+++ TEXT SECTION
Epistemic and Political Uncertainties

The 16 May 2015 issue of the EPW has a special section which refreshingly argues that men can be feminists and they can contribute to feminist knowledge when they make "care" an intellectual virtue and "care epistemology" their choicest mode. This affirmation is broached through an autobiographical mapping of each of the author's "towards feminism" journey. But the articles seem to have violated the same "care-epistemic" principles they had set for themselves. This review questions care epistemology's pertinence to the agenda in question. It points out that autobiography, ethnography and care could never accompany each other well.

If India were tired of traditional feminism practised in all too predictable quarters, then the issue of the EPW on “Men Doing Feminism” (16 May 2015) is invigorating and refreshing in more ways than one. The articles do not engage with classic texts such as Jardine–Smith-edited Men in Feminism published far back in 1986 (Jardine and Smith 1986) and Tom Digby-edited Men Doing Feminism (1998), etc.1 These anticipated all the questions broached in the issue and provided answers—quite similar to those which have sprung up here and autobiographically offered. However, the universal and Western tone of these classics meant the whole agenda required to have been contextualised anew in the face of criticism by postcolonials. That is what the edition has accomplished, and accomplished well.
++++++
+++ DATASET EXCERPT
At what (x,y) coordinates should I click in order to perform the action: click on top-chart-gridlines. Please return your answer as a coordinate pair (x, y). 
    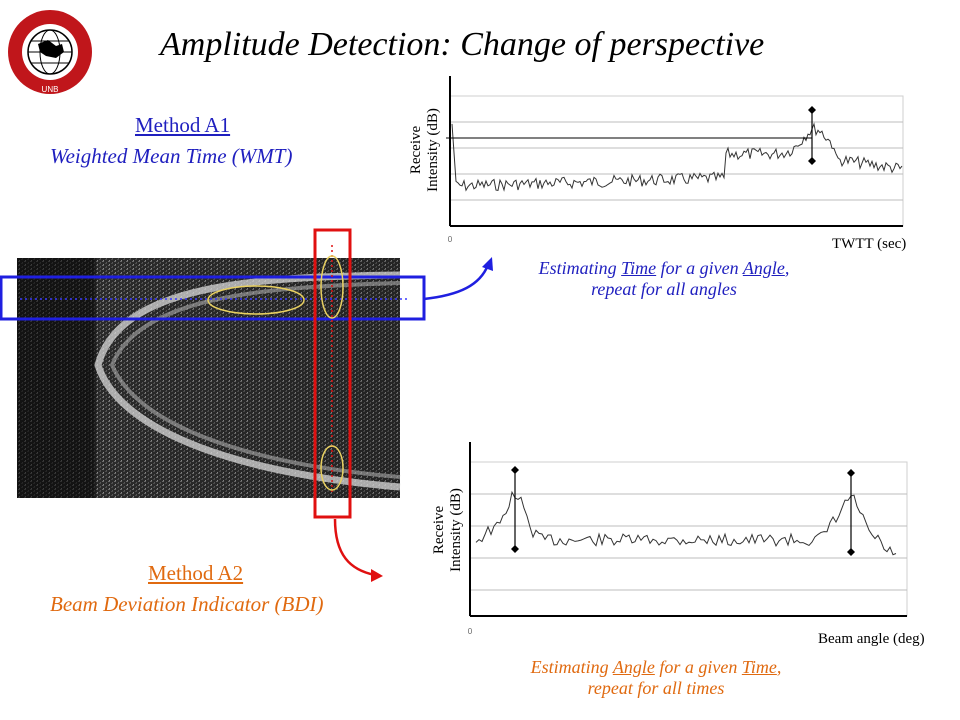
    Looking at the image, I should click on (676, 161).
++++++
● AIM OF THE EXERCISE:
Extend the review above on the EPW special section about men doing feminism, picking up right after its last sentence.

● ANSWER TO THIS PROBLEM:
“Men doing feminism” remains striking as ever like the old ways of enunciation in which agency and its corresponding function took on the hermeneutics of an Olympian suspicion, when allowed to strike an opposing pose. Can the rich talk for the poor, without falsity? Can the white struggle for blacks? Can the straights represent the homoerotics? This issue answers in affirmation that all of them could, but with care—when, interconstitutively—we occupy the others’ shoes, ethically and intellectually.